• Task statement
From the first line of the data below through the line holding "Task: Open the purple three-dots builder menu", write out each line exactly as it stands.

• The data
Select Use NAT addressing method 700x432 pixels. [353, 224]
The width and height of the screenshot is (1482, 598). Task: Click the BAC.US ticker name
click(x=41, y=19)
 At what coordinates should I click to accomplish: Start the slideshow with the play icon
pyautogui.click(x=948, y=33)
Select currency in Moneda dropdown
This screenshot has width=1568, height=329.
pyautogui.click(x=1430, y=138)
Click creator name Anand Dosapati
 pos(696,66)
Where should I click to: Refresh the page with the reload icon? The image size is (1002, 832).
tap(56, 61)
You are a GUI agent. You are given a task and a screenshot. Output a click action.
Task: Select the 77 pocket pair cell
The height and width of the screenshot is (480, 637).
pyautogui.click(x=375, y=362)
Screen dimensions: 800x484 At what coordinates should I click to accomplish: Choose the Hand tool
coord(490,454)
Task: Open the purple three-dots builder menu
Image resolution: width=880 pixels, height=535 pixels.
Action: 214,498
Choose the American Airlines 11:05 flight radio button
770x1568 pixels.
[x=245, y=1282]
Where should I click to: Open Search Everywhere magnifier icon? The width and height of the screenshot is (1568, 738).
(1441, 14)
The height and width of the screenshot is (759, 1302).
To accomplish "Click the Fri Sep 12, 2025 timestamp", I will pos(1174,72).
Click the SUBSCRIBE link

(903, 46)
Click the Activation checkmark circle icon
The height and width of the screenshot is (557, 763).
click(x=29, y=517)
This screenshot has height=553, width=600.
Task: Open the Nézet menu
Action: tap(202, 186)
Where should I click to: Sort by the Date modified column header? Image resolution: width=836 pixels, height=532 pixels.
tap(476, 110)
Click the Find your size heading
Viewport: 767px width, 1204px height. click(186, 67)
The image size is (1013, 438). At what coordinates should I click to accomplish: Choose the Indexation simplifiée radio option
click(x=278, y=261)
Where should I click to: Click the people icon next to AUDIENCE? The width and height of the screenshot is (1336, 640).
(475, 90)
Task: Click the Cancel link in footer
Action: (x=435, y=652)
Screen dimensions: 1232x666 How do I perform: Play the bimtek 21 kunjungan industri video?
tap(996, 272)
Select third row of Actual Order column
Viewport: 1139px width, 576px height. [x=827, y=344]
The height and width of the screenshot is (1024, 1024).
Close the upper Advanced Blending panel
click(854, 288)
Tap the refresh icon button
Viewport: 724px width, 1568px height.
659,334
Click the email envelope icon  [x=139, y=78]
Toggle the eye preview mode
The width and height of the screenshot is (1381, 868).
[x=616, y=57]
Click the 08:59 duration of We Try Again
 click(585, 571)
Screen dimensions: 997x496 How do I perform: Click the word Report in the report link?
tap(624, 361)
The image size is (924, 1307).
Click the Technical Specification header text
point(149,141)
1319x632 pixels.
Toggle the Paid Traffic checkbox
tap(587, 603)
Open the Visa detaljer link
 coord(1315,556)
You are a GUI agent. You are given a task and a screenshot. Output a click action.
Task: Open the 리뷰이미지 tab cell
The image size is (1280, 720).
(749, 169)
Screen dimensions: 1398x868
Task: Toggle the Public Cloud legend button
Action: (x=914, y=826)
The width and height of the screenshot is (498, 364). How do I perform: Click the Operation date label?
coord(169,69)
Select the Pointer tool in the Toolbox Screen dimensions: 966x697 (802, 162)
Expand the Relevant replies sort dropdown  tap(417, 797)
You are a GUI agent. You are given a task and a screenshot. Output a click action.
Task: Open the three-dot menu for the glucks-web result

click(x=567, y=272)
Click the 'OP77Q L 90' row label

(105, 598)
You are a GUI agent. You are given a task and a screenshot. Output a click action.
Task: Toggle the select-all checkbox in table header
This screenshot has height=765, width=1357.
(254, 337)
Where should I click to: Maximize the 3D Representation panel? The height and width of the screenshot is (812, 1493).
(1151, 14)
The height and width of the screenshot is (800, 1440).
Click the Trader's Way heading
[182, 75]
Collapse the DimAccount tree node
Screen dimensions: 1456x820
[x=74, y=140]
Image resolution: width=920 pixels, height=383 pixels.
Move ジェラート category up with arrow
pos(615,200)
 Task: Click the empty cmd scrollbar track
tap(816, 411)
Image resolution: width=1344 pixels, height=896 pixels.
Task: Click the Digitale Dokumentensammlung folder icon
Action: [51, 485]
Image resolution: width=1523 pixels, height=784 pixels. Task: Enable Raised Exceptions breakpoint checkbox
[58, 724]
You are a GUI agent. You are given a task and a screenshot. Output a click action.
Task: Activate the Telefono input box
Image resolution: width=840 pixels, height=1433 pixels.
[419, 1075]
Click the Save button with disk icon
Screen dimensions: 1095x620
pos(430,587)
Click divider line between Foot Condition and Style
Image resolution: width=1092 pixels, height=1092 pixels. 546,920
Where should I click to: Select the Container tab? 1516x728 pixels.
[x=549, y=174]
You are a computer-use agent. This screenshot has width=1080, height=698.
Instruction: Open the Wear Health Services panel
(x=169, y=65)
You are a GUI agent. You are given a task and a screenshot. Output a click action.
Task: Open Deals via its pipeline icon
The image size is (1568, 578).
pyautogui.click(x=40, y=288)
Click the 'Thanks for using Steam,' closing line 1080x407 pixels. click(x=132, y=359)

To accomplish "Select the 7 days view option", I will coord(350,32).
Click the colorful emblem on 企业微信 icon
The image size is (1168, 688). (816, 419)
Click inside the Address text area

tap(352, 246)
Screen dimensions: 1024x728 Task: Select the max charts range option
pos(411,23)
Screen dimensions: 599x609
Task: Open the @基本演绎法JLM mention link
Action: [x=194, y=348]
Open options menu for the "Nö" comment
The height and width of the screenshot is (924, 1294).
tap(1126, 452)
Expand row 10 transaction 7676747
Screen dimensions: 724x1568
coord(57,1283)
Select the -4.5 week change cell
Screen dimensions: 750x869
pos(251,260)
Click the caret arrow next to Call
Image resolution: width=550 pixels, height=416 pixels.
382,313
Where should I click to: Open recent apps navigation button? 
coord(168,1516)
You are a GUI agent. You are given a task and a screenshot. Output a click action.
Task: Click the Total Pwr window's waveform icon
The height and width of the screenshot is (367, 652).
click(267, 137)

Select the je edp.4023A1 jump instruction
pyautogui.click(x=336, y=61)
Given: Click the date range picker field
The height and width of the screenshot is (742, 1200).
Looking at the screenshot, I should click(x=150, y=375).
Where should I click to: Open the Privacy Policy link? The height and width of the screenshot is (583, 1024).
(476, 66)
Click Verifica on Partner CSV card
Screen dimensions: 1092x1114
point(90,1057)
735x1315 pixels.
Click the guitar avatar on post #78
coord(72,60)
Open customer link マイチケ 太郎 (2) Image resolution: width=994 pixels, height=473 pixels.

• Exercise solution
Select Use NAT addressing method 700x432 pixels. [353, 224]
The width and height of the screenshot is (1482, 598). Task: Click the BAC.US ticker name
click(x=41, y=19)
 At what coordinates should I click to accomplish: Start the slideshow with the play icon
pyautogui.click(x=948, y=33)
Select currency in Moneda dropdown
This screenshot has width=1568, height=329.
pyautogui.click(x=1430, y=138)
Click creator name Anand Dosapati
 pos(696,66)
Where should I click to: Refresh the page with the reload icon? The image size is (1002, 832).
tap(56, 61)
You are a GUI agent. You are given a task and a screenshot. Output a click action.
Task: Select the 77 pocket pair cell
The height and width of the screenshot is (480, 637).
pyautogui.click(x=375, y=362)
Screen dimensions: 800x484 At what coordinates should I click to accomplish: Choose the Hand tool
coord(490,454)
Task: Open the purple three-dots builder menu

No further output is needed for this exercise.